PROBLEM REQUIREMENTS
Look through the records, and wherever the string "agent" turns up, copy out that line.

DATA PROVIDED
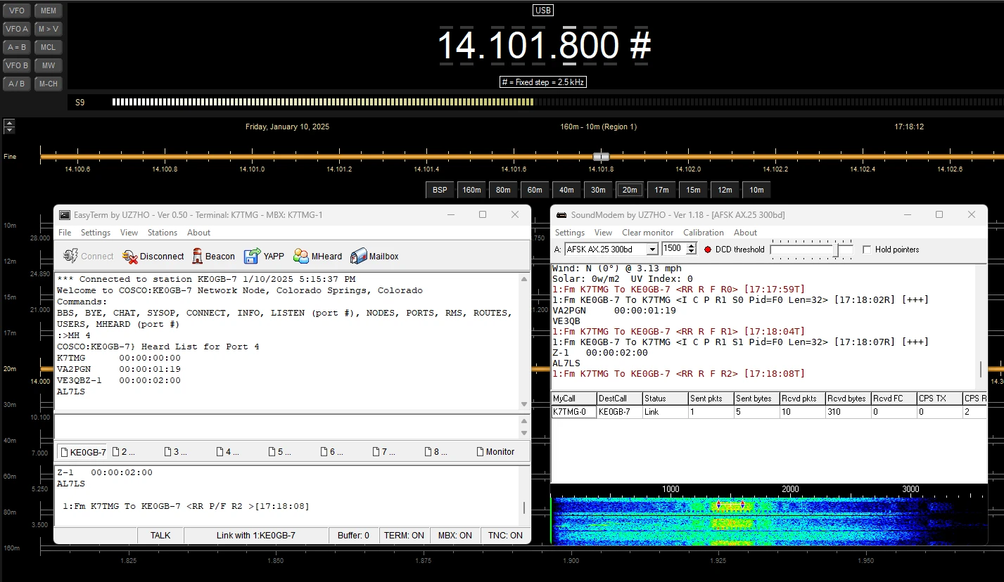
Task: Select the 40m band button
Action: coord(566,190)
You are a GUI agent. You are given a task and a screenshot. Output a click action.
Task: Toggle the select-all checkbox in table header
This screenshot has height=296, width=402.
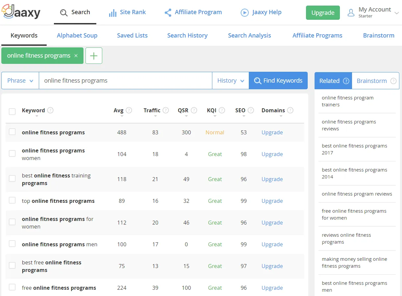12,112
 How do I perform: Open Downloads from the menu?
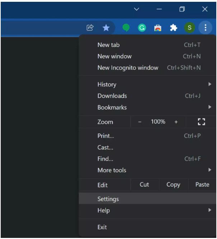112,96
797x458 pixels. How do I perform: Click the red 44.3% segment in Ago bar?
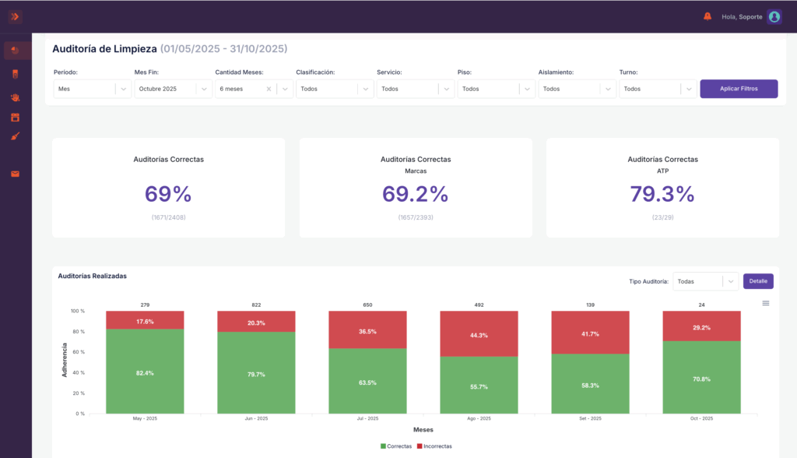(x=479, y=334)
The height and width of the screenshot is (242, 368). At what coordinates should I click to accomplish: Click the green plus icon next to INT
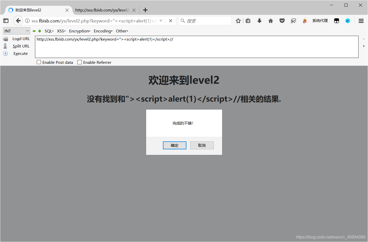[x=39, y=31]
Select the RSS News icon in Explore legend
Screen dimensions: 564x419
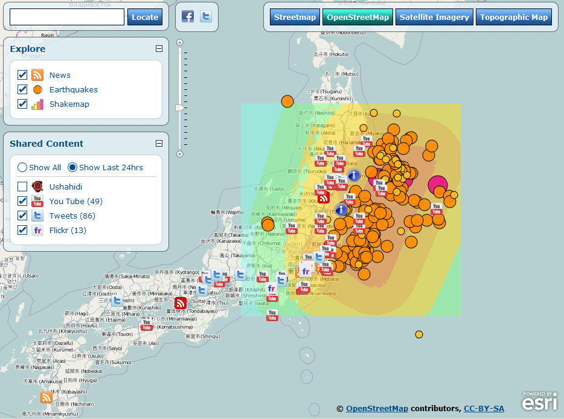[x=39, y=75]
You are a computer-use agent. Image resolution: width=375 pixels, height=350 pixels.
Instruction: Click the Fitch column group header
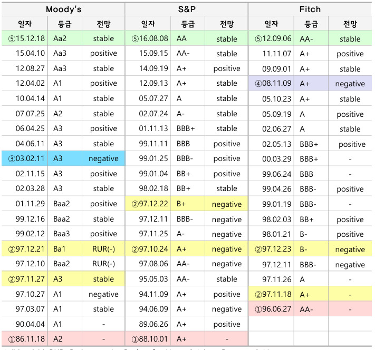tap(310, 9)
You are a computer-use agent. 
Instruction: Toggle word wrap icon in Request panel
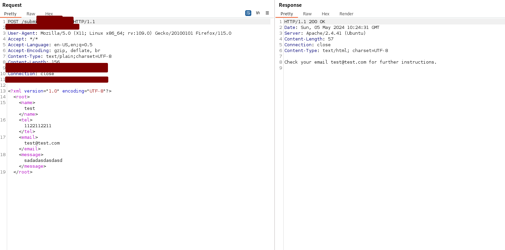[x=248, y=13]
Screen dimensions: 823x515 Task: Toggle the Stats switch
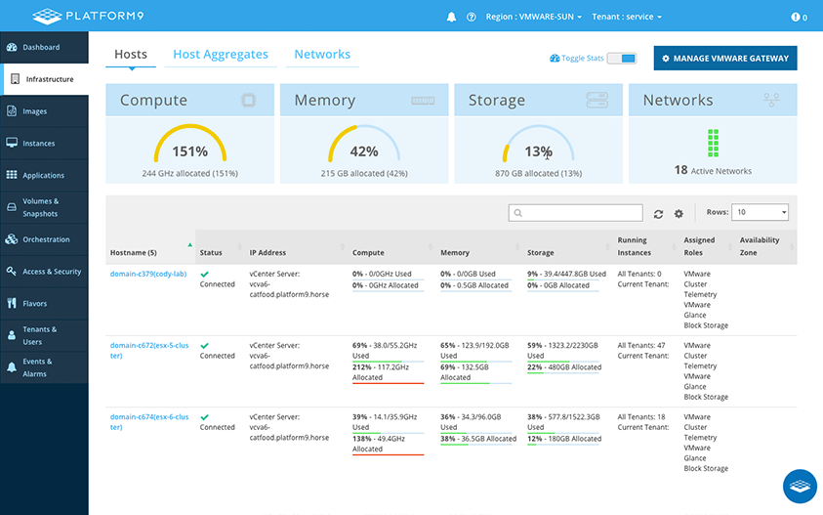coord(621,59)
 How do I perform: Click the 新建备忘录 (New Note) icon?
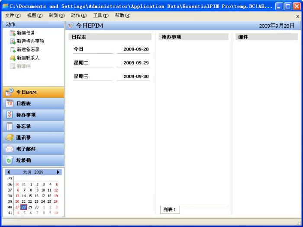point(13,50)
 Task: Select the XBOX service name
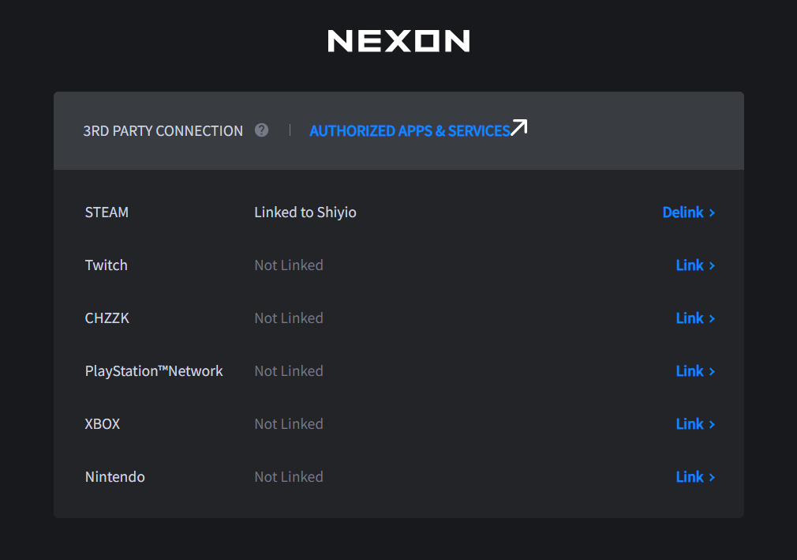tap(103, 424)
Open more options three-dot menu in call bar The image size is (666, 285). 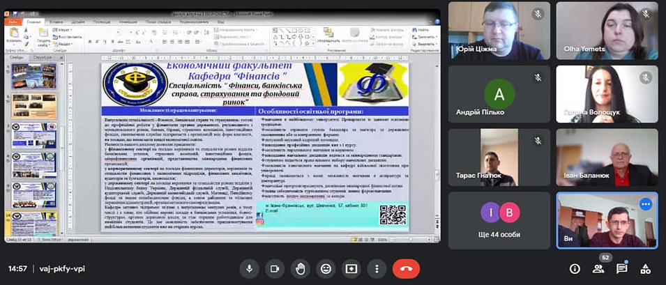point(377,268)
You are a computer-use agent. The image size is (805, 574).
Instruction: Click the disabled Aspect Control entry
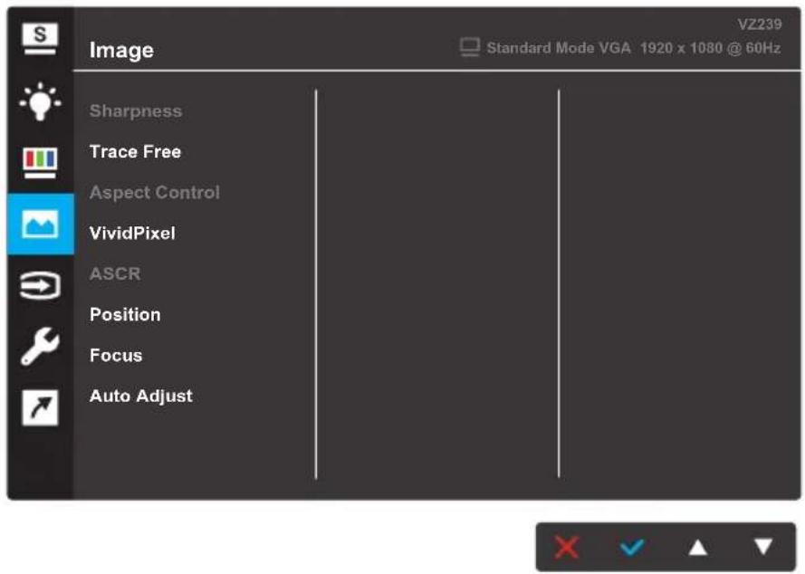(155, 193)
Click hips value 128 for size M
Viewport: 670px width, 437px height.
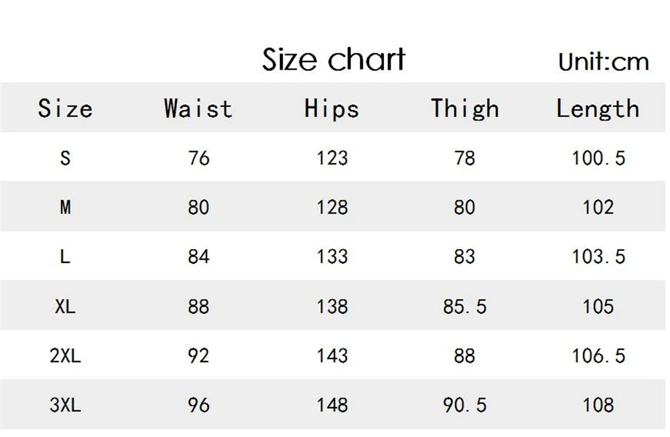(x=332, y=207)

--

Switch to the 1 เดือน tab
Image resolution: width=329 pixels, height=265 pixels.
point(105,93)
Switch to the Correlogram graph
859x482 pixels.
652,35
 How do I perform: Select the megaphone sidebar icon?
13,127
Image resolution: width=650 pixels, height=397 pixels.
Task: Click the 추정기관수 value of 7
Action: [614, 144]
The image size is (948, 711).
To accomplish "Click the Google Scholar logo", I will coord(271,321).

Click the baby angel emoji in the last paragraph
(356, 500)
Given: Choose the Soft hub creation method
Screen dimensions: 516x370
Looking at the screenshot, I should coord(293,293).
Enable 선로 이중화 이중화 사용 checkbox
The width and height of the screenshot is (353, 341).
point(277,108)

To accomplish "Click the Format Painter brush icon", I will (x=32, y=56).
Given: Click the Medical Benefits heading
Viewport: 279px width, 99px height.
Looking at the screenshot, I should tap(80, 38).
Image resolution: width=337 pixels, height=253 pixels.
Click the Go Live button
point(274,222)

...

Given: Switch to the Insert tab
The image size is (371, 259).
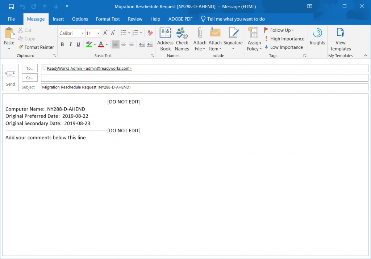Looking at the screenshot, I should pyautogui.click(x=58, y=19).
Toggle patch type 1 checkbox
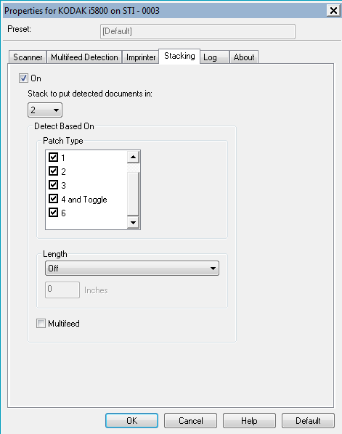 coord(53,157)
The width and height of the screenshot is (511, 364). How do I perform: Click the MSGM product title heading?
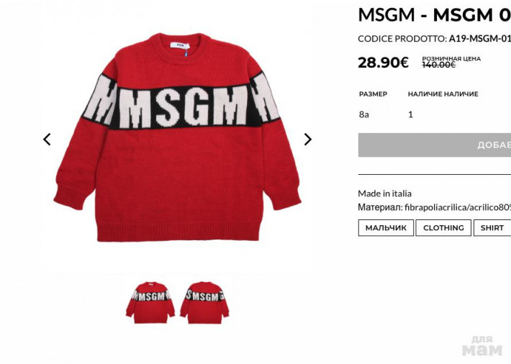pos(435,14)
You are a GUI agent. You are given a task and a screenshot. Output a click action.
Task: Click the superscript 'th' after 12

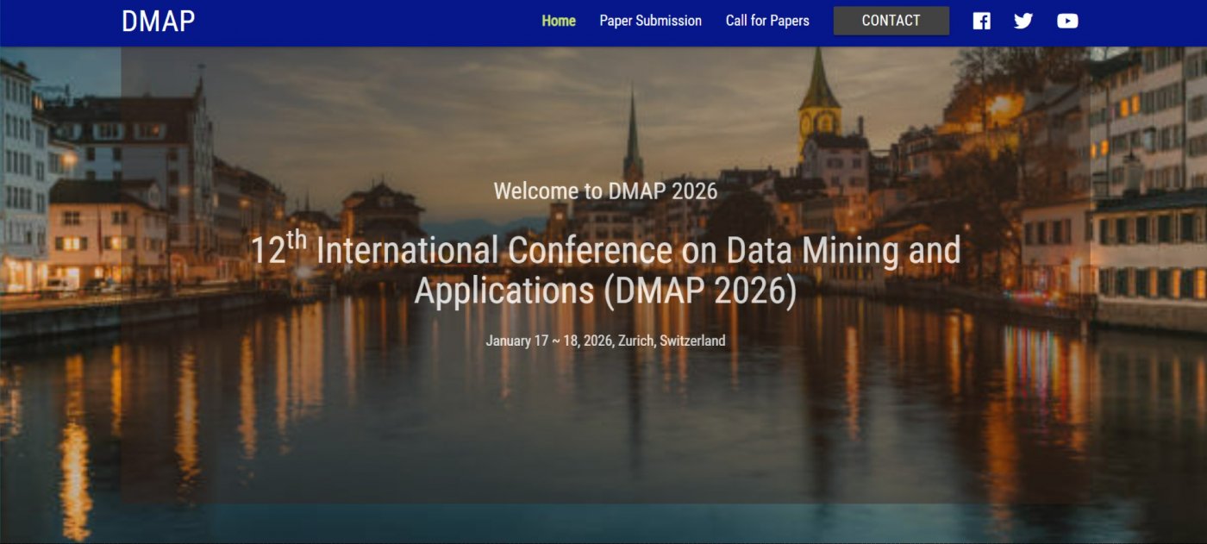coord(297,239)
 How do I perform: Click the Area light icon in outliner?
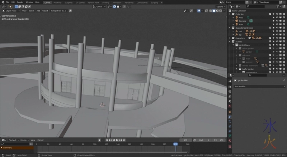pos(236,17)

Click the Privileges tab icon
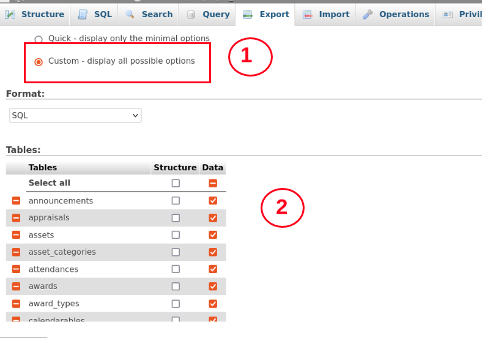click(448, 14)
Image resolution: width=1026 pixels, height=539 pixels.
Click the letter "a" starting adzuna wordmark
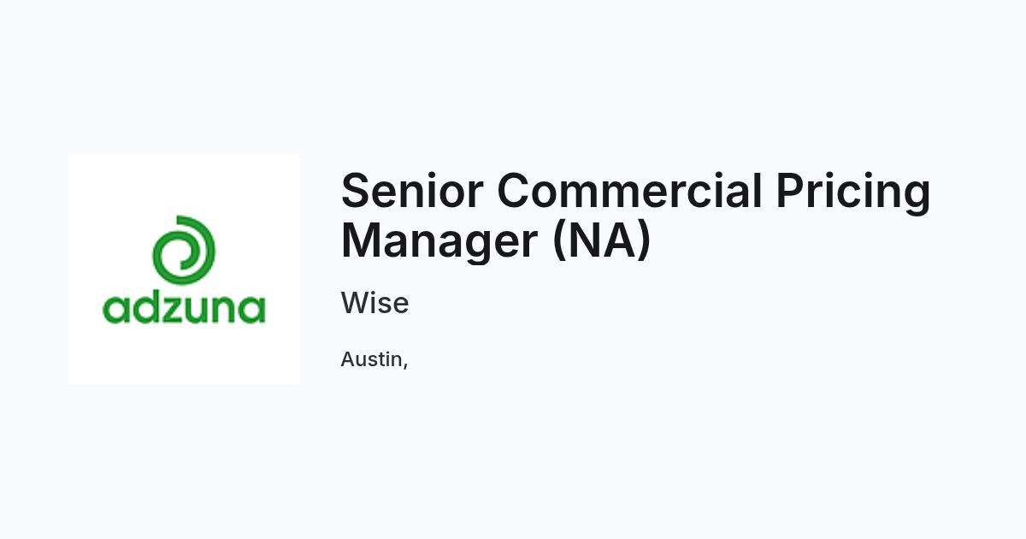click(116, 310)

SOLUTION TO THIS TASK
You are a GUI agent. You are given a task and a screenshot. Output a click action.
You are a computer-use agent. Image resolution: width=375 pixels, height=350 pixels.
You are a computer-use agent. 
You are a computer-use agent. The image size is (805, 574).
You are a GUI agent. You are given a task and a screenshot. Output a click action.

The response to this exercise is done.